======== Texte à lire
Plus tard encore, j’ai lu Roux, le bandit [6] d’André Chamson. L’auteur rapporte une histoire qui se racontait à la veillée, dans son village des Cévennes en 1925. Roux, lorsqu’il est appelé en 1914, fuit dans la montagne et s’y cache. Pour les villageois, ce garçon a fait quelque chose qui n’est pas bien… C’est un couard, Ce garçon-là n’est pas honnête, et devient pour toutes et tous : Roux, le bandit. Recherché par les gendarmes, il réussit à leur échapper durant plusieurs années. Finalement, il est pris et emprisonné. La guerre finie, les représentations évoluent. Roux emprisonné est source de gène dans le village. Les jugements changent. Et, le déserteur de 1914, Roux le bandit, devient dans l’histoire qu’on raconte en 1925, un modèle de juste, fidèle à son Dieu qui lui a dit : Tu ne tueras point.

En 1915, des mutineries ont lieu au front. Six cents cinquante six soldats ayant refusé d’obéir pour monter à l’assaut sont passés par les armes. Ces mutins n’étaient pas contraints de désobéir. Ils ont choisi la désobéissance, dans un contexte où leur choix était mal jugé. Plusieurs centaines en sont morts.
================
======== Données extraites
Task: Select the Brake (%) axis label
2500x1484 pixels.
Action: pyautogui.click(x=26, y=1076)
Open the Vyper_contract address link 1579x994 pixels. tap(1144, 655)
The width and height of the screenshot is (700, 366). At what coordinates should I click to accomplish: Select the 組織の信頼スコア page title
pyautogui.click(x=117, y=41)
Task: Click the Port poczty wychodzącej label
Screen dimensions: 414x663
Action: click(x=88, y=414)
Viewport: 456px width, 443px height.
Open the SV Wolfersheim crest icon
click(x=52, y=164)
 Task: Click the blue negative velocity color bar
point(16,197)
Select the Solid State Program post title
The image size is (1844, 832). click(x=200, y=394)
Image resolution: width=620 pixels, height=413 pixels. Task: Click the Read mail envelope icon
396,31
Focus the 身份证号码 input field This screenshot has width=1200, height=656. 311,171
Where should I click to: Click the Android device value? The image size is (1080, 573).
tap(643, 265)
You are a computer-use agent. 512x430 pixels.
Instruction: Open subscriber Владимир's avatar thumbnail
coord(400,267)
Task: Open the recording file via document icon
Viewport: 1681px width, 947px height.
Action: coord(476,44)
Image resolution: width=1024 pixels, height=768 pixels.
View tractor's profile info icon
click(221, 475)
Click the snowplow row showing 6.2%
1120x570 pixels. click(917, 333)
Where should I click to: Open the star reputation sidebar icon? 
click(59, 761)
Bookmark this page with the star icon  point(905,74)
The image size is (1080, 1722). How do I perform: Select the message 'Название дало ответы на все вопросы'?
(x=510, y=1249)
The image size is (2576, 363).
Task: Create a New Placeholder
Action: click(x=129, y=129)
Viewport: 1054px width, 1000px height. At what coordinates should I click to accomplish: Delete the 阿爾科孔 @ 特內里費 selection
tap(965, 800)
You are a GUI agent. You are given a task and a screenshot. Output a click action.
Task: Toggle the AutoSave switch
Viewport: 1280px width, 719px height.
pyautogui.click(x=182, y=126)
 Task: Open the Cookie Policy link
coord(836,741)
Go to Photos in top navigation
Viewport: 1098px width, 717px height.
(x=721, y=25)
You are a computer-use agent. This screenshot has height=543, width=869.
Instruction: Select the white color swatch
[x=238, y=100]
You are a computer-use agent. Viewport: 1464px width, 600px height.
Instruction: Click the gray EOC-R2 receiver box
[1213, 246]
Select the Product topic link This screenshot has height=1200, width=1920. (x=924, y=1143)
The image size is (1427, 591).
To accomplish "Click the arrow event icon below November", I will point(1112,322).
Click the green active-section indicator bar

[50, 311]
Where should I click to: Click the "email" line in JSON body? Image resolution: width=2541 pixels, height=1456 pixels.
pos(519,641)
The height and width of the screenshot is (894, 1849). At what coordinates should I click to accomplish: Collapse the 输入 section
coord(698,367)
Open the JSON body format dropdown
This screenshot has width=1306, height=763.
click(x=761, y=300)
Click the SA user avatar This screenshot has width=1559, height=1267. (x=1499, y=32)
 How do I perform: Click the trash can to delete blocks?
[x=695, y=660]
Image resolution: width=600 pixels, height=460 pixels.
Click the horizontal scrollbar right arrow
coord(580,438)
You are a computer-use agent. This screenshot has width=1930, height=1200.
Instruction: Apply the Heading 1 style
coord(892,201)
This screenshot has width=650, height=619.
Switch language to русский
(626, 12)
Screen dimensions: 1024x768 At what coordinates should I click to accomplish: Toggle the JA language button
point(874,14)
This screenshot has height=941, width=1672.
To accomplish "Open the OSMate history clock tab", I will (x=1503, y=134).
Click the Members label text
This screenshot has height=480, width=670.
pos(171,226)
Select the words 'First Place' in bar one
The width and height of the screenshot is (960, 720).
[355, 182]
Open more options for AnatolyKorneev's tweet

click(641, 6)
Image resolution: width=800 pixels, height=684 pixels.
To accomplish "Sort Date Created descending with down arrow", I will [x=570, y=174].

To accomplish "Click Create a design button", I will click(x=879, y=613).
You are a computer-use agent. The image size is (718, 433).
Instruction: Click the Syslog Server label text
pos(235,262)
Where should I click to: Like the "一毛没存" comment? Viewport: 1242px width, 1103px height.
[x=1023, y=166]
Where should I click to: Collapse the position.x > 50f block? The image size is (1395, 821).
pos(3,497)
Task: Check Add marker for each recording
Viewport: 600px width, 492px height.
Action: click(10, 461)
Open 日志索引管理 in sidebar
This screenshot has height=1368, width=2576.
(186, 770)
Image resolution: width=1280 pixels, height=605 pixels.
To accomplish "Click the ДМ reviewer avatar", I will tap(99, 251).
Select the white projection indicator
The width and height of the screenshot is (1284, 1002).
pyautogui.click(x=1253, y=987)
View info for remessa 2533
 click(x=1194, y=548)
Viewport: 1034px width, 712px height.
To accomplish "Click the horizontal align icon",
================
## [Consignes]
• A. D'après le texte sur Roux le bandit, où et quand se racontait l'histoire rapportée par André Chamson ?
• B. Pouvez-vous recopier dans le texte sur Roux le bandit tout ce qui va de « Plus tard encore, j’ai » jusqu'à « ne tueras point. » ?

## [Réponses fournies]
• A. À la veillée, dans son village des Cévennes, en 1925.

• B.
Plus tard encore, j’ai lu Roux, le bandit [6] d’André Chamson. L’auteur rapporte une histoire qui se racontait à la veillée, dans son village des Cévennes en 1925. Roux, lorsqu’il est appelé en 1914, fuit dans la montagne et s’y cache. Pour les villageois, ce garçon a fait quelque chose qui n’est pas bien… C’est un couard, Ce garçon-là n’est pas honnête, et devient pour toutes et tous : Roux, le bandit. Recherché par les gendarmes, il réussit à leur échapper durant plusieurs années. Finalement, il est pris et emprisonné. La guerre finie, les représentations évoluent. Roux emprisonné est source de gène dans le village. Les jugements changent. Et, le déserteur de 1914, Roux le bandit, devient dans l’histoire qu’on raconte en 1925, un modèle de juste, fidèle à son Dieu qui lui a dit : Tu ne tueras point.